---------- Data for processing

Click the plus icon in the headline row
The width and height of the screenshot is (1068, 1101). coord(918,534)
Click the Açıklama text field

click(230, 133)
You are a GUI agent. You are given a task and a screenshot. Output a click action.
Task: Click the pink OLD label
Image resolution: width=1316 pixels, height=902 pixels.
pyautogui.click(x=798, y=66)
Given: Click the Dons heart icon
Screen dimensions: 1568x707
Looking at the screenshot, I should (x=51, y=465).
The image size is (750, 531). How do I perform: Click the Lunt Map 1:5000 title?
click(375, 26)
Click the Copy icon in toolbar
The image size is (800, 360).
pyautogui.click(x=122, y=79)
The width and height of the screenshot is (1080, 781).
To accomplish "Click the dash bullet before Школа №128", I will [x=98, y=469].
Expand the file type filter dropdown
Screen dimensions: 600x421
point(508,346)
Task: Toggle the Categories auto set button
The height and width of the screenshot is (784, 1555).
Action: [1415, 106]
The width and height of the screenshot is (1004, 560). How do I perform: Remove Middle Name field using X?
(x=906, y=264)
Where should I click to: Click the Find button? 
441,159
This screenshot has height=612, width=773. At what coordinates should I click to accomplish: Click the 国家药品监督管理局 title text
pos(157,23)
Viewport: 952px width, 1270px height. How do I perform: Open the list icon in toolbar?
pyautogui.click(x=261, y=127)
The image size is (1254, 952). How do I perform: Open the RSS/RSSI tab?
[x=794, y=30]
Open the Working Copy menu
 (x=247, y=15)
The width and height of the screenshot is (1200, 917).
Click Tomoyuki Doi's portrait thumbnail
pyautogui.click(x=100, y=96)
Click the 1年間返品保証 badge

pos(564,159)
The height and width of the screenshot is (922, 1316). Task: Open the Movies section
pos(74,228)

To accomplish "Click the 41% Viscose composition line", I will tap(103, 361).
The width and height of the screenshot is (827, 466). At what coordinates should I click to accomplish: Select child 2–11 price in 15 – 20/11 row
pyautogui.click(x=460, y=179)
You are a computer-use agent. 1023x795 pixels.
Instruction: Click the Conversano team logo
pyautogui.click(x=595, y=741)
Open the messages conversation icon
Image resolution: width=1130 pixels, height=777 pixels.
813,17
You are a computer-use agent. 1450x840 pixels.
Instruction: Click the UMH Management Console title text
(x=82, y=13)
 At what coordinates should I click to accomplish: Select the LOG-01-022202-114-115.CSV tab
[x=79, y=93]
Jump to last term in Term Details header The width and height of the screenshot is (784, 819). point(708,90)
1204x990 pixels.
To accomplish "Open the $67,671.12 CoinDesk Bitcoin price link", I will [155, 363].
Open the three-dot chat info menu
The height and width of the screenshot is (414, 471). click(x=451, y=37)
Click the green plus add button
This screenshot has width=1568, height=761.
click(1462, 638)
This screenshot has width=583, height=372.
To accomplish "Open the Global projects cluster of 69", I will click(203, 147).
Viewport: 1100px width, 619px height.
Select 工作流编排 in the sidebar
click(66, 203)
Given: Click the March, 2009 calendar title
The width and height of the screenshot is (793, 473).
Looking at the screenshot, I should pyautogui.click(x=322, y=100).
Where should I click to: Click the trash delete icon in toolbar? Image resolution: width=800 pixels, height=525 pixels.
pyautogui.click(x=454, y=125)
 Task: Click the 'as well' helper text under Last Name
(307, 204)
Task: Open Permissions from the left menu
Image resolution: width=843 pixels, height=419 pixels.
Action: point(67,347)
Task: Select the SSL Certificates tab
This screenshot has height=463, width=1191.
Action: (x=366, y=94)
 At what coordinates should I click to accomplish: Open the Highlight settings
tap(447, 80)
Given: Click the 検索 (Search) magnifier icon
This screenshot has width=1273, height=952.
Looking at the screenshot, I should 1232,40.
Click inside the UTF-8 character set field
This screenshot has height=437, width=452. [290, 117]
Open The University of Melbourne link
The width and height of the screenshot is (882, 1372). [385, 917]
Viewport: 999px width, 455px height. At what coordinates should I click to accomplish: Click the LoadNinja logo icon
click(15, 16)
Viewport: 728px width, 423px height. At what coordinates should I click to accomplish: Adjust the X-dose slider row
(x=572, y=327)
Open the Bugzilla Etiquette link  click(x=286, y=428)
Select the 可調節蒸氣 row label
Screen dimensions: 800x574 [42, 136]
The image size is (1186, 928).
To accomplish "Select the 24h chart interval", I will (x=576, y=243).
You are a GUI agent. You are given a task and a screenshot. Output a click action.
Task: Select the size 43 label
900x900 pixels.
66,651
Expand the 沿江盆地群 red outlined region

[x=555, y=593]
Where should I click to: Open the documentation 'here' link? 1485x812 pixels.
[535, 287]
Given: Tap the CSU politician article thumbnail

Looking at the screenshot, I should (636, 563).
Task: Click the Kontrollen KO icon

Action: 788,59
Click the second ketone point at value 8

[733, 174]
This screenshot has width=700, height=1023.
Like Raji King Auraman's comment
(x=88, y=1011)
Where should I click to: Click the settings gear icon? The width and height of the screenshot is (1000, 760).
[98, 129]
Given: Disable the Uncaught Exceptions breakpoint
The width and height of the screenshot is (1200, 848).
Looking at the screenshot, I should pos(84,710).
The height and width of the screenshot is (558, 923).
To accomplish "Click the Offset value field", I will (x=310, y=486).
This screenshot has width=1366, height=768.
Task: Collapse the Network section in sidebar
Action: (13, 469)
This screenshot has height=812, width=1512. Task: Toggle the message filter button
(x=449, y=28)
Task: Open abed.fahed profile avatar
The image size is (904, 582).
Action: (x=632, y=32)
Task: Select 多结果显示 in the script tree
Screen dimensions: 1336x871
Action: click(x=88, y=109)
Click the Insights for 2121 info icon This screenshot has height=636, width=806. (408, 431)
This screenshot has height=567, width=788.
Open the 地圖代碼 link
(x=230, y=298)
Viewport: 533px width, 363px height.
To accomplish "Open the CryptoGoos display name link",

--------------------

Please rewrite the records above as a JSON list of strings, with one string for each line and no blank lines.

▸ **Solution to the problem**:
[
  "Click the plus icon in the headline row",
  "The width and height of the screenshot is (1068, 1101). coord(918,534)",
  "Click the Açıklama text field",
  "click(230, 133)",
  "You are a GUI agent. You are given a task and a screenshot. Output a click action.",
  "Task: Click the pink OLD label",
  "Image resolution: width=1316 pixels, height=902 pixels.",
  "pyautogui.click(x=798, y=66)",
  "Given: Click the Dons heart icon",
  "Screen dimensions: 1568x707",
  "Looking at the screenshot, I should (x=51, y=465).",
  "The image size is (750, 531). How do I perform: Click the Lunt Map 1:5000 title?",
  "click(375, 26)",
  "Click the Copy icon in toolbar",
  "The image size is (800, 360).",
  "pyautogui.click(x=122, y=79)",
  "The width and height of the screenshot is (1080, 781).",
  "To accomplish \"Click the dash bullet before Школа №128\", I will [x=98, y=469].",
  "Expand the file type filter dropdown",
  "Screen dimensions: 600x421",
  "point(508,346)",
  "Task: Toggle the Categories auto set button",
  "The height and width of the screenshot is (784, 1555).",
  "Action: [1415, 106]",
  "The width and height of the screenshot is (1004, 560). How do I perform: Remove Middle Name field using X?",
  "(x=906, y=264)",
  "Where should I click to: Click the Find button? ",
  "441,159",
  "This screenshot has height=612, width=773. At what coordinates should I click to accomplish: Click the 国家药品监督管理局 title text",
  "pos(157,23)",
  "Viewport: 952px width, 1270px height. How do I perform: Open the list icon in toolbar?",
  "pyautogui.click(x=261, y=127)",
  "The image size is (1254, 952). How do I perform: Open the RSS/RSSI tab?",
  "[x=794, y=30]",
  "Open the Working Copy menu",
  " (x=247, y=15)",
  "The width and height of the screenshot is (1200, 917).",
  "Click Tomoyuki Doi's portrait thumbnail",
  "pyautogui.click(x=100, y=96)",
  "Click the 1年間返品保証 badge",
  "pos(564,159)",
  "The height and width of the screenshot is (922, 1316). Task: Open the Movies section",
  "pos(74,228)",
  "To accomplish \"Click the 41% Viscose composition line\", I will tap(103, 361).",
  "The width and height of the screenshot is (827, 466). At what coordinates should I click to accomplish: Select child 2–11 price in 15 – 20/11 row",
  "pyautogui.click(x=460, y=179)",
  "You are a computer-use agent. 1023x795 pixels.",
  "Instruction: Click the Conversano team logo",
  "pyautogui.click(x=595, y=741)",
  "Open the messages conversation icon",
  "Image resolution: width=1130 pixels, height=777 pixels.",
  "813,17",
  "You are a computer-use agent. 1450x840 pixels.",
  "Instruction: Click the UMH Management Console title text",
  "(x=82, y=13)",
  " At what coordinates should I click to accomplish: Select the LOG-01-022202-114-115.CSV tab",
  "[x=79, y=93]",
  "Jump to last term in Term Details header The width and height of the screenshot is (784, 819). point(708,90)",
  "1204x990 pixels.",
  "To accomplish \"Open the $67,671.12 CoinDesk Bitcoin price link\", I will [155, 363].",
  "Open the three-dot chat info menu",
  "The height and width of the screenshot is (414, 471). click(x=451, y=37)",
  "Click the green plus add button",
  "This screenshot has width=1568, height=761.",
  "click(1462, 638)",
  "This screenshot has width=583, height=372.",
  "To accomplish \"Open the Global projects cluster of 69\", I will click(203, 147).",
  "Viewport: 1100px width, 619px height.",
  "Select 工作流编排 in the sidebar",
  "click(66, 203)",
  "Given: Click the March, 2009 calendar title",
  "The width and height of the screenshot is (793, 473).",
  "Looking at the screenshot, I should pyautogui.click(x=322, y=100).",
  "Where should I click to: Click the trash delete icon in toolbar? Image resolution: width=800 pixels, height=525 pixels.",
  "pyautogui.click(x=454, y=125)",
  " Task: Click the 'as well' helper text under Last Name",
  "(307, 204)",
  "Task: Open Permissions from the left menu",
  "Image resolution: width=843 pixels, height=419 pixels.",
  "Action: point(67,347)",
  "Task: Select the SSL Certificates tab",
  "This screenshot has height=463, width=1191.",
  "Action: (x=366, y=94)",
  " At what coordinates should I click to accomplish: Open the Highlight settings",
  "tap(447, 80)",
  "Given: Click the 検索 (Search) magnifier icon",
  "This screenshot has width=1273, height=952.",
  "Looking at the screenshot, I should 1232,40.",
  "Click inside the UTF-8 character set field",
  "This screenshot has height=437, width=452. [290, 117]",
  "Open The University of Melbourne link",
  "The width and height of the screenshot is (882, 1372). [385, 917]",
  "Viewport: 999px width, 455px height. At what coordinates should I click to accomplish: Click the LoadNinja logo icon",
  "click(15, 16)",
  "Viewport: 728px width, 423px height. At what coordinates should I click to accomplish: Adjust the X-dose slider row",
  "(x=572, y=327)",
  "Open the Bugzilla Etiquette link  click(x=286, y=428)",
  "Select the 可調節蒸氣 row label",
  "Screen dimensions: 800x574 [42, 136]",
  "The image size is (1186, 928).",
  "To accomplish \"Select the 24h chart interval\", I will (x=576, y=243).",
  "You are a GUI agent. You are given a task and a screenshot. Output a click action.",
  "Task: Select the size 43 label",
  "900x900 pixels.",
  "66,651",
  "Expand the 沿江盆地群 red outlined region",
  "[x=555, y=593]",
  "Where should I click to: Open the documentation 'here' link? 1485x812 pixels.",
  "[535, 287]",
  "Given: Tap the CSU politician article thumbnail",
  "Looking at the screenshot, I should (636, 563).",
  "Task: Click the Kontrollen KO icon",
  "Action: 788,59",
  "Click the second ketone point at value 8",
  "[733, 174]",
  "This screenshot has width=700, height=1023.",
  "Like Raji King Auraman's comment",
  "(x=88, y=1011)",
  "Where should I click to: Click the settings gear icon? The width and height of the screenshot is (1000, 760).",
  "[98, 129]",
  "Given: Disable the Uncaught Exceptions breakpoint",
  "The width and height of the screenshot is (1200, 848).",
  "Looking at the screenshot, I should pos(84,710).",
  "The height and width of the screenshot is (558, 923).",
  "To accomplish \"Click the Offset value field\", I will (x=310, y=486).",
  "This screenshot has width=1366, height=768.",
  "Task: Collapse the Network section in sidebar",
  "Action: (13, 469)",
  "This screenshot has height=812, width=1512. Task: Toggle the message filter button",
  "(x=449, y=28)",
  "Task: Open abed.fahed profile avatar",
  "The image size is (904, 582).",
  "Action: (x=632, y=32)",
  "Task: Select 多结果显示 in the script tree",
  "Screen dimensions: 1336x871",
  "Action: click(x=88, y=109)",
  "Click the Insights for 2121 info icon This screenshot has height=636, width=806. (408, 431)",
  "This screenshot has height=567, width=788.",
  "Open the 地圖代碼 link",
  "(x=230, y=298)",
  "Viewport: 533px width, 363px height.",
  "To accomplish \"Open the CryptoGoos display name link\","
]